Uma mulher condenada por forjar a morte do marido para receber pensão militar continua a ser beneficiada com o pagamento do benefício. O caso, revelado pelo portal Metrópoles, escancara brechas legais e práticas que custam milhões de reais ao orçamento público.
Em 2015, Dilcineth Guerreiro de Braga, então com 49 anos, apresentou ao Exército uma certidão de óbito do marido, o terceiro-sargento Gilmar Santos de Braga. O documento indicava que o homem havia morrido atropelado em Borba, interior do Amazonas.
O documento era verdadeiro, pois havia sido lavrado em cartório. O óbito, porém, era falso. O ex-militar permanece vivo até hoje.

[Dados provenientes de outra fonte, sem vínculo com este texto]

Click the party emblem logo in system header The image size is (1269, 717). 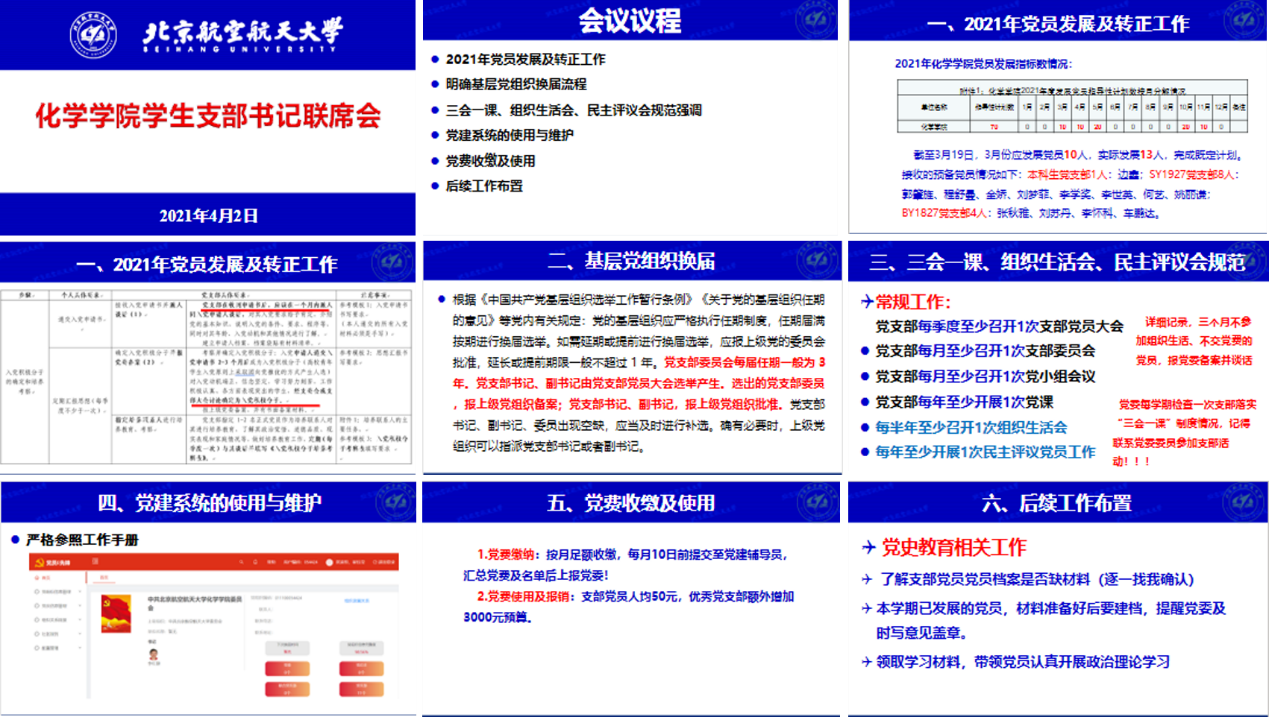click(x=38, y=562)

Dilcineth recebeu um auxílio-funeral e passou a ganhar a pensão militar. O prejuízo inicial às forças armadas foi de R$ 60 mil, segundo o portal.
Um dos filhos do casal denunciou o golpe ao Exército. O pagamento foi bloqueado em julho de 2017.
Exército continua a pagar a pensão militar
Quatro anos depois, Gilmar Santos de Braga foi expulso do Exército e condenado pelo Superior Tribunal Militar por causa da fraude.
Depois da condenação, a mulher dele passou a receber pensão mensal de R$ 5,6 mil. O motivo: há uma legislação que equipara as cônjuges de militares excluídos ou condenados às viúvas.
A “morte ficta” permite que os familiares requisitem pensão do Estado, independentemente de qual crime os ex-militares tenham praticado para serem expulsos. Há pensões pagas às famílias de militares condenados por crimes como estupro e tráfico de drogas. O custo total desses benefícios chega a R$ 43 milhões por ano.
Crítica do TCU e brechas legais
O Tribunal de Contas da União (TCU) critica o pagamento de pensões por “morte ficta”. Uma auditoria concluiu que esse modelo resulta de interpretações legais ultrapassadas e contrárias à Constituição.
A área técnica do órgão afirma que o benefício pode estimular má conduta entre militares que não possuem requisitos para aposentadoria remunerada.
A situação de Dilcineth e Gilmar ilustra essas contradições. Desde 2021, o casal já recebeu R$ 240,1 mil em pensão. A análise do TCU reforça que esse benefício prejudica o equilíbrio do sistema previdenciário militar.
Segundo o processo, Gilmar planejou a fraude para enfrentar problemas financeiros e obter o seguro de vida, estimado em R$ 300 mil. Dilcineth conseguiu o falso atestado de óbito com a ajuda de terceiros.
Dilcineth confirmou ao Metrópoles que Gilmar está vivo, mas afirmou que ambos estão separados. Ela não comentou a condenação, e o ex-militar não se manifestou.
O que diz o Exército
Em nota, o Exército justificou o pagamento da pensão com base no Artigo 20 da Lei nº 3.765/1960, que concede o benefício a esposas de militares excluídos com mais de 10 anos de serviço.
A instituição afirmou que o TCU realiza auditorias internamente e destacou que a perda do direito à pensão ocorre apenas em casos específicos, como crimes que resultem na morte do instituidor.